Show HN: Infinity – Realistic AI characters that can speak
Overall impressions & use cases
- Many commenters find the talking-head results “breathtaking” and surprisingly expressive, great for memes, jokes, dubbing, and creative experiments (statues, paintings, pets, game characters, “AI Seinfeld”-style content, etc.).
- Others see more serious applications: educational videos for developing countries, long-form talking-head content, political or corporate messaging, and integration into storytelling or agent frameworks.
- Several people note the tech is fun but “creepy,” prompting reflection on the future of media and authenticity.
Model capabilities & limitations
- Lip sync, head motion, and emotional alignment with audio are widely praised; some feel they can almost read lips.
- Weak spots:
- Teeth and fine facial details (partly due to ~320×320 training resolution).
- Longer clips: quality drifts, identity changes, and “uncanny valley” behavior, especially with singing or expressive audio.
- Last-frame “breakdown” artifacts, likely tied to how audio is padded to training-length buckets.
- Cartoons, sketches, non-humanoid images, and some stylized portraits often fail or remain static.
- Mouth size and expressions may vary by style/race; one user flags this as a potential bias issue.
Performance, length & technical notes
- Public config runs at
6 fps (5× slower than real time). With lower resolution and fewer diffusion steps, the team shows ~20–23 fps near-real-time generation. - Base training supports ~8-second clips; longer videos are built autoregressively, which accumulates errors. Public tool is capped at ~30 seconds.
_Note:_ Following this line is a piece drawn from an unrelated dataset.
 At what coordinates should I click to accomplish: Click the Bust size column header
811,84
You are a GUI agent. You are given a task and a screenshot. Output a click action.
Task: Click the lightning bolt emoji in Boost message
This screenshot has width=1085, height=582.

- Model is a custom diffusion transformer with a 3D VAE and rectified flow for faster denoising. Fine-tuning on specific actors is possible but requires video, not just images.
Product design, access & pricing
- Service is currently free; no detailed pricing or open-weights plan is given.
- No sign-up is required for the demo; this is praised versus competitors that gate content. A watermark was removed after feedback.
- The team is non-committal about an API but notes strong interest and asks about use cases.
Ethics, legality & societal impact
- Concerns raised about default celebrity avatars and copyrighted music in demos; questions about legality and consent.
- Debate over parody/fair use and whether using famous likenesses is acceptable.
- Broad agreement that realistic video generation will erode trust in video evidence; suggestions include cryptographic hashes and device-level authenticity, though considered imperfect.
- Some worry companies prioritize profit over misuse risks; others argue the “genie is out of the bottle” and costs will drop further.